Presentation Date and Time
October 16, 2018 (Tuesday) 9:50

Track / Room
Track 1 / Galleria I

Authors (Click on name to view author profile)

  1. Helgeson, Matthew E. (University of California, Santa Barbara)
  2. Nguyen, Tuan (University of California, Santa Barbara)
  3. Padmanabhan, Poornima (Rochester Institute of Technology)
  4. Zia, Roseanna N. (Stanford University, Chemical Engineering)
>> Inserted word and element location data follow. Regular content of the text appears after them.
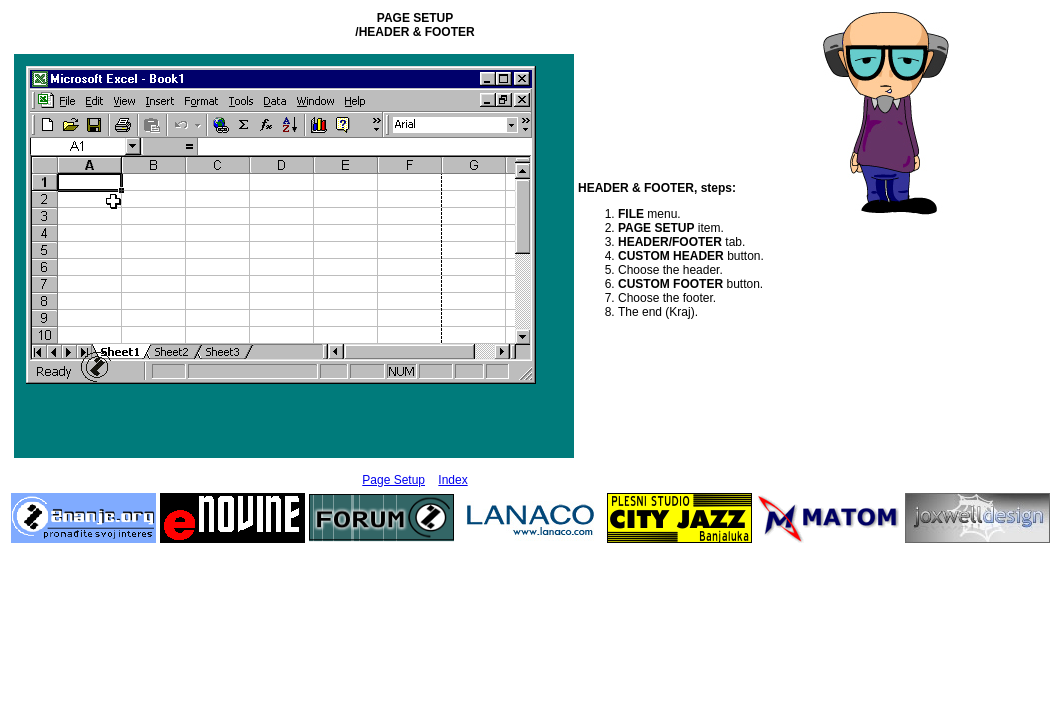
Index (452, 480)
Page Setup (393, 480)
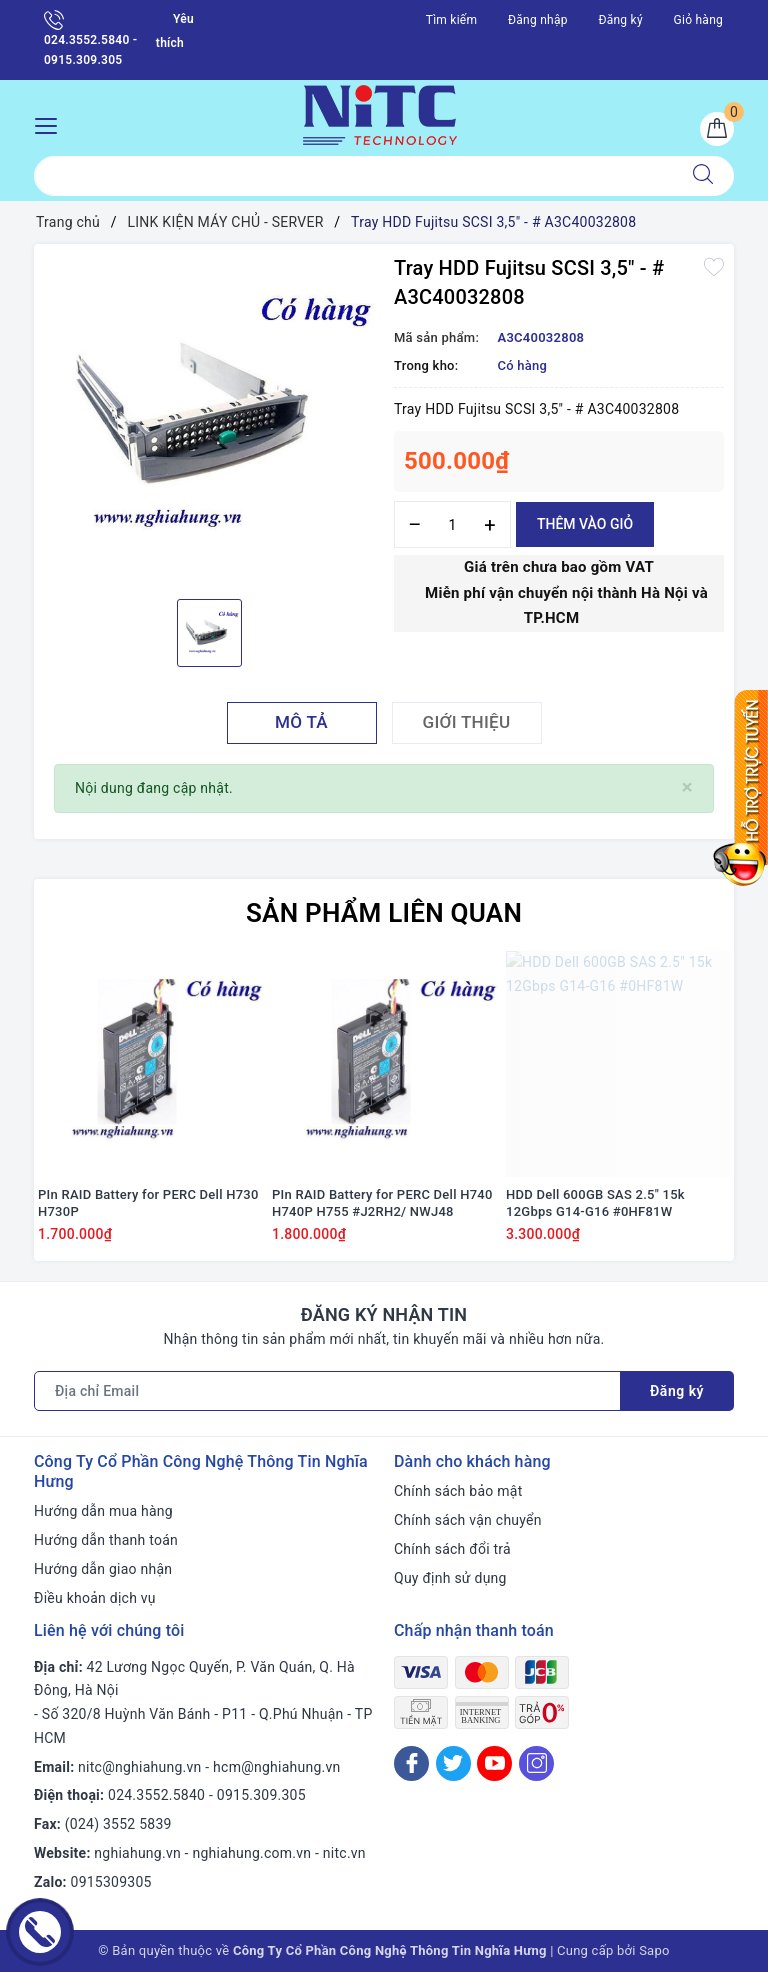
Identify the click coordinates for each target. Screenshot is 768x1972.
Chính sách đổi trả (452, 1549)
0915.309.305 (261, 1795)
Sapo (654, 1950)
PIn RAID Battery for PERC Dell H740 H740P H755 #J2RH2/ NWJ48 (382, 1203)
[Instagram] (536, 1763)
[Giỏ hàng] (717, 129)
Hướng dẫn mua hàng (103, 1511)
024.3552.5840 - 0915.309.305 (90, 38)
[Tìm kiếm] (703, 176)
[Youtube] (494, 1763)
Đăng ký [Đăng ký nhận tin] (677, 1391)
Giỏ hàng (698, 20)
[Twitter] (453, 1763)
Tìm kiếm (452, 20)
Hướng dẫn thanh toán (106, 1540)
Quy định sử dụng (450, 1578)
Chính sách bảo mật (458, 1491)
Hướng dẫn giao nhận (103, 1569)
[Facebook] (411, 1763)
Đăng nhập (538, 20)
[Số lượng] (452, 524)
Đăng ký (620, 20)
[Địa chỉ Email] (327, 1391)
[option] (209, 419)
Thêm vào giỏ (585, 524)
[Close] (687, 787)
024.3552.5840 (156, 1795)
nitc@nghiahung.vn (139, 1767)
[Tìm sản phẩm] (353, 176)
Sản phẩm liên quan (384, 913)
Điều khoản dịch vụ (95, 1598)
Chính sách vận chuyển (468, 1520)
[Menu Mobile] (51, 123)
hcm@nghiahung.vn (276, 1767)
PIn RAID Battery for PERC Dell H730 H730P (148, 1203)
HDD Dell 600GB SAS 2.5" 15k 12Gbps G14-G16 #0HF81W (595, 1203)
Author and Affiliation Lines (in printed abstract book)
Matthew E. Helgeson1, Tuan Nguyen1, Poornima Padmanabhan2, and Roseanna N. Zia3
1University of California, Santa Barbara, Santa Barbara, CA 93106; 2Rochester Institute of Technology, Rochester, NY; 3Chemical Engineering, Stanford University, Stanford, CA, CA 94305-4125

Speaker / Presenter 
Helgeson, Matthew E.

Text of Abstract
Colloidal suspensions exhibiting thermoresponsive interparticle attractions have opened up a vast new design space for the thermal processing of colloidal gels and glasses akin to centuries-old strategies in atomic and molecular materials, in which the controlled initiation and quenched arrest of phase instability can be used to tailor material properties. Here, we present initial steps toward exploring this space via a combination of experiments and large-scale dynamic simulations. Experiments comprise model colloidal suspensions containing thermoreversible bridging polymers which exhibit gelation concomitant with arrested phase separation by spinodal decomposition. The system is translated to detailed, parameter-matched dynamic simulations, where measurements of particle-level structure and dynamics provide complementary insights to experimental observations. Upon establishing the equilibrium fluid-fluid phase coexistence and non-equilibrium attractive glass transition for the system, we systematically study how the kinetics of spinodal coarsening and gelation depend on the details of the thermal quench taken – i.e., the depth and rate of temperature change into the arrested state within the region of phase coexistence. To demonstrate the utility of thermal processing, we show how these quench/anneal protocols can be used to modulate the linear and nonlinear rheological properties of arrested colloidal gels.